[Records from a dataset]
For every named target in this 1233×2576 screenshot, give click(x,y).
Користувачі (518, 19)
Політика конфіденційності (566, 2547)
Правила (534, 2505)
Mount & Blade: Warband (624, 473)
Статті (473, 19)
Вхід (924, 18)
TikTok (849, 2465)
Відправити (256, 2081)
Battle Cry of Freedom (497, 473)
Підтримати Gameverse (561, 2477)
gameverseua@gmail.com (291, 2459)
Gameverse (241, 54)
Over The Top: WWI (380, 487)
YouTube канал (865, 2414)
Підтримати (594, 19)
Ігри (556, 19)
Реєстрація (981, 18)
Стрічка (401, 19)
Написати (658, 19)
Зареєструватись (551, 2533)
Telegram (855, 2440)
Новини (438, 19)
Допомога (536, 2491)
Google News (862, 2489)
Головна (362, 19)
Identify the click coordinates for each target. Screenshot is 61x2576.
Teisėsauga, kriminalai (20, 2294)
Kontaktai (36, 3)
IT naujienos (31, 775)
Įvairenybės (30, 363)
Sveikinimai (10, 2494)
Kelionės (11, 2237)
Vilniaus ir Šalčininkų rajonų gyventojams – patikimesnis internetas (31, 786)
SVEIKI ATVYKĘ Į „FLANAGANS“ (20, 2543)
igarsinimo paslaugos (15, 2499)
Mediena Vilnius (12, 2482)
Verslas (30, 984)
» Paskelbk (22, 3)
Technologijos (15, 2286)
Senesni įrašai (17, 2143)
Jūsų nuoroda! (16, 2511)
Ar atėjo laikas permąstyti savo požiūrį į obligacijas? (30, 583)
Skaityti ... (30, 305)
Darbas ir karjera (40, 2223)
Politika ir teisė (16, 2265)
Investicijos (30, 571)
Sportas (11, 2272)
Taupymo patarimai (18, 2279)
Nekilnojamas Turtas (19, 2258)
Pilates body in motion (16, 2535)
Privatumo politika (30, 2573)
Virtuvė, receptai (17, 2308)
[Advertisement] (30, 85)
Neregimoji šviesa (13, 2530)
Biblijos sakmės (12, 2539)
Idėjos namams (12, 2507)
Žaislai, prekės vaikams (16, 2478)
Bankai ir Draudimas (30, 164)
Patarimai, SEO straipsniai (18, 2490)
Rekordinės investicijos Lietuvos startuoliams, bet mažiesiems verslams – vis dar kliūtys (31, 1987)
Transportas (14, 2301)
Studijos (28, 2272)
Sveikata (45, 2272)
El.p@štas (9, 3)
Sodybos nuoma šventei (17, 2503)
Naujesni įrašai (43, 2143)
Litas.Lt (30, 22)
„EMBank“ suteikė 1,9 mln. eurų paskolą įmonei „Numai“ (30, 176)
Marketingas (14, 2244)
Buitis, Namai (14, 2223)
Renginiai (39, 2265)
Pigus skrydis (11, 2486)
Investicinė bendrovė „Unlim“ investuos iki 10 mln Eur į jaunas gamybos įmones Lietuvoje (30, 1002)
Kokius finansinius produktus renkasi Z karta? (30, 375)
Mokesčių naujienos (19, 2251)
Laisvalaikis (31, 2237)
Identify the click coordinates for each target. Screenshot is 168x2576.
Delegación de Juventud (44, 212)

PROBLEM TO SOLVE:
Please write out every line of the data exactly.

ANSWER TO THIS TASK:
For every named target in this 1233×2576 screenshot, give click(x,y).
Користувачі (518, 19)
Політика конфіденційності (566, 2547)
Правила (534, 2505)
Mount & Blade: Warband (624, 473)
Статті (473, 19)
Вхід (924, 18)
TikTok (849, 2465)
Відправити (256, 2081)
Battle Cry of Freedom (497, 473)
Підтримати Gameverse (561, 2477)
gameverseua@gmail.com (291, 2459)
Gameverse (241, 54)
Over The Top: WWI (380, 487)
YouTube канал (865, 2414)
Підтримати (594, 19)
Ігри (556, 19)
Реєстрація (981, 18)
Стрічка (401, 19)
Написати (658, 19)
Зареєструватись (551, 2533)
Telegram (855, 2440)
Новини (438, 19)
Допомога (536, 2491)
Google News (862, 2489)
Головна (362, 19)
Identify the click coordinates for each target. Screenshot is 61x2576.
Teisėsauga, kriminalai (20, 2294)
Kontaktai (36, 3)
IT naujienos (31, 775)
Įvairenybės (30, 363)
Sveikinimai (10, 2494)
Kelionės (11, 2237)
Vilniaus ir Šalčininkų rajonų gyventojams – patikimesnis internetas (31, 786)
SVEIKI ATVYKĘ Į „FLANAGANS“ (20, 2543)
igarsinimo paslaugos (15, 2499)
Mediena Vilnius (12, 2482)
Verslas (30, 984)
» Paskelbk (22, 3)
Technologijos (15, 2286)
Senesni įrašai (17, 2143)
Jūsų nuoroda! (16, 2511)
Ar atėjo laikas permąstyti savo požiūrį į obligacijas? (30, 583)
Skaityti ... (30, 305)
Darbas ir karjera (40, 2223)
Politika ir teisė (16, 2265)
Investicijos (30, 571)
Sportas (11, 2272)
Taupymo patarimai (18, 2279)
Nekilnojamas Turtas (19, 2258)
Pilates body in motion (16, 2535)
Privatumo politika (30, 2573)
Virtuvė, receptai (17, 2308)
[Advertisement] (30, 85)
Neregimoji šviesa (13, 2530)
Biblijos sakmės (12, 2539)
Idėjos namams (12, 2507)
Žaislai, prekės vaikams (16, 2478)
Bankai ir Draudimas (30, 164)
Patarimai, SEO straipsniai (18, 2490)
Rekordinės investicijos Lietuvos startuoliams, bet mažiesiems verslams – vis dar kliūtys (31, 1987)
Transportas (14, 2301)
Studijos (28, 2272)
Sveikata (45, 2272)
El.p@štas (9, 3)
Sodybos nuoma šventei (17, 2503)
Naujesni įrašai (43, 2143)
Litas.Lt (30, 22)
„EMBank“ suteikė 1,9 mln. eurų paskolą įmonei „Numai“ (30, 176)
Marketingas (14, 2244)
Buitis, Namai (14, 2223)
Renginiai (39, 2265)
Pigus skrydis (11, 2486)
Investicinė bendrovė „Unlim“ investuos iki 10 mln Eur į jaunas gamybos įmones Lietuvoje (30, 1002)
Kokius finansinius produktus renkasi Z karta? (30, 375)
Mokesčių naujienos (19, 2251)
Laisvalaikis (31, 2237)
Identify the click coordinates for each target. Screenshot is 168x2576.
Delegación de Juventud (44, 212)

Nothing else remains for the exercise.